WHAT NEEDS TO BE DONE: Repeat the data below from the line with "Where should I" up to and including the line with "pyautogui.click(x=70, y=336)", without the pictures.

DATA EXTRACT:
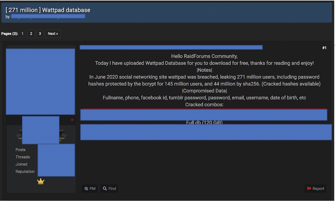Image resolution: width=336 pixels, height=202 pixels.
Task: Click the thread title "[ 271 million ] Wattpad database"
Action: [x=48, y=10]
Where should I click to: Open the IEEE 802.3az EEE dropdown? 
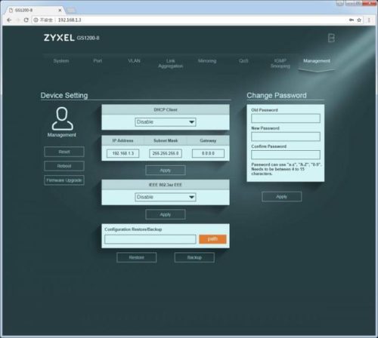pyautogui.click(x=166, y=197)
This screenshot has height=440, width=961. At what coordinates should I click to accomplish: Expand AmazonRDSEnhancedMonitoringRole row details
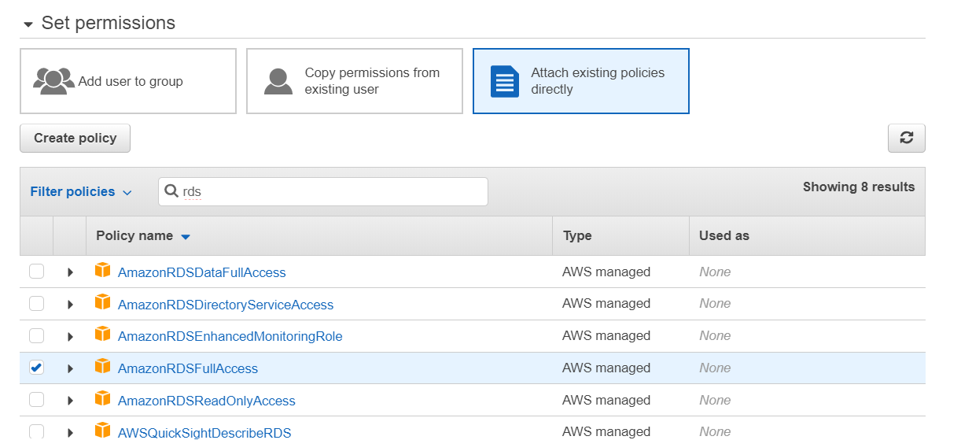pyautogui.click(x=70, y=336)
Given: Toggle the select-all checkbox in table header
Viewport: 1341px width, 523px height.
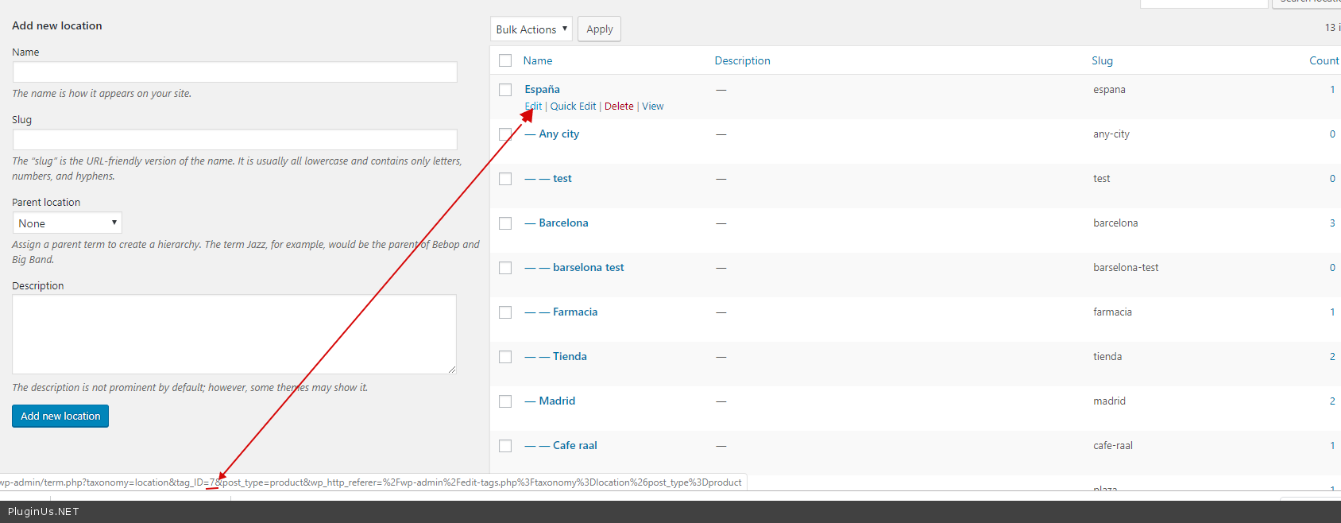Looking at the screenshot, I should 505,60.

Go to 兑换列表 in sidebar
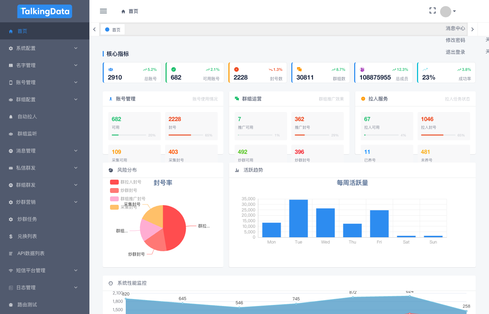(x=27, y=236)
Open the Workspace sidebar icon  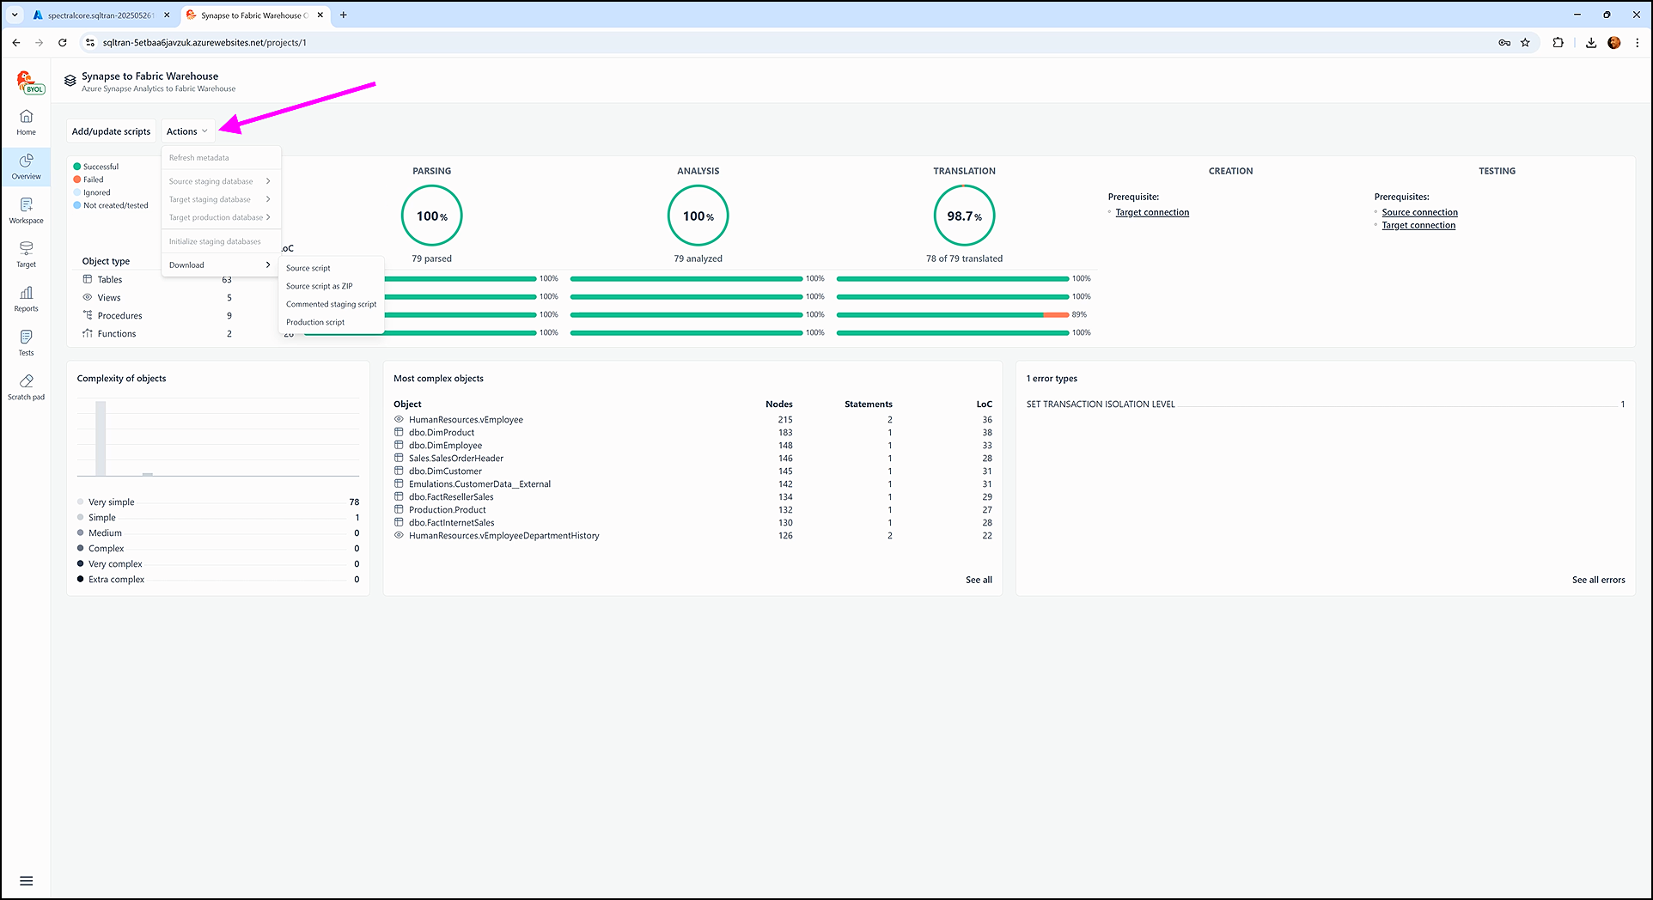(x=26, y=210)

WRITTEN ANSWER:
Where should I click to: Open the IEEE 802.3az EEE dropdown? 
pyautogui.click(x=166, y=197)
This screenshot has height=440, width=961. At what coordinates should I click to accomplish: Expand AmazonRDSEnhancedMonitoringRole row details
pyautogui.click(x=70, y=336)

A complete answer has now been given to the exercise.